**What this task involves**
Tell how many lines below include the word "every". Only the number should appear.

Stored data
------------------------------------------------

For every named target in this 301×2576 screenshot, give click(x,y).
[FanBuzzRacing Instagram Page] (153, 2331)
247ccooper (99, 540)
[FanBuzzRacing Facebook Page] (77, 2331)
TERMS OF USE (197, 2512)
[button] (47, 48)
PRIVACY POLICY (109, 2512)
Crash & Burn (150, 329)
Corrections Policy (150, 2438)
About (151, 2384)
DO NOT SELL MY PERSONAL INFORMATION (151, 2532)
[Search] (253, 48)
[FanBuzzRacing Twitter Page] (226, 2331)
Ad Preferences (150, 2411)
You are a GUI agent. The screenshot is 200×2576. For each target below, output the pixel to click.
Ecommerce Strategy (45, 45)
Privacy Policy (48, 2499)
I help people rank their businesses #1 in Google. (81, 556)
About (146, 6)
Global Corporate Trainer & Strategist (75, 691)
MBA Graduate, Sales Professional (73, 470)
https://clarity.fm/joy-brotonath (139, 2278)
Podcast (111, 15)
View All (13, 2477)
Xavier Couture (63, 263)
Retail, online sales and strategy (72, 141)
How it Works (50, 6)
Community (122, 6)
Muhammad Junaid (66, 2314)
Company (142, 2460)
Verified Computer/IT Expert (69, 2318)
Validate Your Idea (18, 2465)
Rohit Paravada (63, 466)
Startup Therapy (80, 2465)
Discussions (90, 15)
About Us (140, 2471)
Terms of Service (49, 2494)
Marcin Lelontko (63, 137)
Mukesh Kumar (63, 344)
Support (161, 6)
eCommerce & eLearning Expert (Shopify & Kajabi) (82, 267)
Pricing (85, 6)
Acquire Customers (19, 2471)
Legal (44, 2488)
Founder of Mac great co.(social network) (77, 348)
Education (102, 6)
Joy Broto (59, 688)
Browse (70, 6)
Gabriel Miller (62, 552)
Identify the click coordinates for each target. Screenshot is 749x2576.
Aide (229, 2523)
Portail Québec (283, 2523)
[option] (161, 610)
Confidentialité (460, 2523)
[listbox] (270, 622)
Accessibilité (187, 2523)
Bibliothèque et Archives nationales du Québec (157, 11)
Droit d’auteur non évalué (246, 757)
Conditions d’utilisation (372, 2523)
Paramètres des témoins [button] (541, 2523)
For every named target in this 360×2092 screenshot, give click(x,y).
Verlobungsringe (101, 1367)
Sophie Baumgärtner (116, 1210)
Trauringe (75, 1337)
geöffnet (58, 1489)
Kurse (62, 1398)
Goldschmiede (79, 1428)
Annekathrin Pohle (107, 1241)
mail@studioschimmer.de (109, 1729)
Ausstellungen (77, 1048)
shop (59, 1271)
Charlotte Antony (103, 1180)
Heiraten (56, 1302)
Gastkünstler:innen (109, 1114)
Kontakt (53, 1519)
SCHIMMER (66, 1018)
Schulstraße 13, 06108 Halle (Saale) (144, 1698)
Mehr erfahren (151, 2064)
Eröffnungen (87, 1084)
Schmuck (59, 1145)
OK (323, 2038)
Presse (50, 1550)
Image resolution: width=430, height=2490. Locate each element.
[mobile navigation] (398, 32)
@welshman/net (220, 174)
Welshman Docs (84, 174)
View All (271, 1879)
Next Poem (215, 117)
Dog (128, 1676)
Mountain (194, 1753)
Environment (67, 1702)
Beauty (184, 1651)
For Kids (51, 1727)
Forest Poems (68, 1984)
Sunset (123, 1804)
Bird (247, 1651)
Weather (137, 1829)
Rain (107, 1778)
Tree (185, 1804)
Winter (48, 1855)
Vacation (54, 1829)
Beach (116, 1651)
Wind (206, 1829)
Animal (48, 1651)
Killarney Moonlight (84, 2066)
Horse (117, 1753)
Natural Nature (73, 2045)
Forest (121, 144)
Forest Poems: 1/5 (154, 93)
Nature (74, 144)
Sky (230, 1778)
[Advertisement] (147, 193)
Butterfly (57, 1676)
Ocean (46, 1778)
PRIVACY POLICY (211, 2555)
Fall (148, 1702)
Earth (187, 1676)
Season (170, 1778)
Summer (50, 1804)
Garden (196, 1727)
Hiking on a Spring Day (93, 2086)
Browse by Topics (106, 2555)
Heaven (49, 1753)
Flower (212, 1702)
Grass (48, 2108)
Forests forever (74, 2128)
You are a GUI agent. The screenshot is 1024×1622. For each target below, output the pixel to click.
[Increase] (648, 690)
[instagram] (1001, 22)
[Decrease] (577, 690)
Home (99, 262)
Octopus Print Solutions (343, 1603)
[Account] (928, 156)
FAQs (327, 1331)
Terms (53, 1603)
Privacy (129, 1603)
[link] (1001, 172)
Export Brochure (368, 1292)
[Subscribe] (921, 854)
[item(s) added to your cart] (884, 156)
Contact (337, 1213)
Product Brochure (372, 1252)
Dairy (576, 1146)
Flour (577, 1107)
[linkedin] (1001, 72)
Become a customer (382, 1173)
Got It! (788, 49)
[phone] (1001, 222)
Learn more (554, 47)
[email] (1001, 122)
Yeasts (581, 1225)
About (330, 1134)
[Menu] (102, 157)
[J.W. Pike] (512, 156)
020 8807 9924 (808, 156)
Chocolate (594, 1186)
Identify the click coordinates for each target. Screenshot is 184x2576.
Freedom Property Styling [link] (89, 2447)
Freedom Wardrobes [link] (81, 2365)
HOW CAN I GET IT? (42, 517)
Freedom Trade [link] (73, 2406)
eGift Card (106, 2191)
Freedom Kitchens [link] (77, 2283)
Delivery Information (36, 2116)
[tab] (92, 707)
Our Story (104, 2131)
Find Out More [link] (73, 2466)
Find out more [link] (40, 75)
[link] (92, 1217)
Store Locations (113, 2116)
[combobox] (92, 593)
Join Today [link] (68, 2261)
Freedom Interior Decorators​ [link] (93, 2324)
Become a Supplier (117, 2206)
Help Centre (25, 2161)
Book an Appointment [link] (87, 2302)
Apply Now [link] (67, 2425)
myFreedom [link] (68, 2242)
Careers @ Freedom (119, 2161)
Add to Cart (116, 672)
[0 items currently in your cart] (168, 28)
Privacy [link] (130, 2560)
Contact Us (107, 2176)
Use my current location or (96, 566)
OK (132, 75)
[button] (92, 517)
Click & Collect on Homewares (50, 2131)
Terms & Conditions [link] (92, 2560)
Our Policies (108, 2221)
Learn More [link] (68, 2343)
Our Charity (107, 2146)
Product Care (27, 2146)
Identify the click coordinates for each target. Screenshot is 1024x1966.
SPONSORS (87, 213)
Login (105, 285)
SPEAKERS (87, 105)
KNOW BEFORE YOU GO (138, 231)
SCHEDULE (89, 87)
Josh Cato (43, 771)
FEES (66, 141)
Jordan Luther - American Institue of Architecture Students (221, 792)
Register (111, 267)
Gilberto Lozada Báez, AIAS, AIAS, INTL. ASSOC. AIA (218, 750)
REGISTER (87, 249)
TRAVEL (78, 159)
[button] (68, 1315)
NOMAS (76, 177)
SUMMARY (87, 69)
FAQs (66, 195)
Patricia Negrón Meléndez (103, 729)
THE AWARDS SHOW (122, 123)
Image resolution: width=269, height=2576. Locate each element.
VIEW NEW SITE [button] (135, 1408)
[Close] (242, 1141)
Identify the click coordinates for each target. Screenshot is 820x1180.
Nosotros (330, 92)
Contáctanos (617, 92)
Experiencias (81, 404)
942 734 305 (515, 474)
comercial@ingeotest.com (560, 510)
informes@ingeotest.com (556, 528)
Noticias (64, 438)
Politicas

------------------------------------------------

**Completed task**
2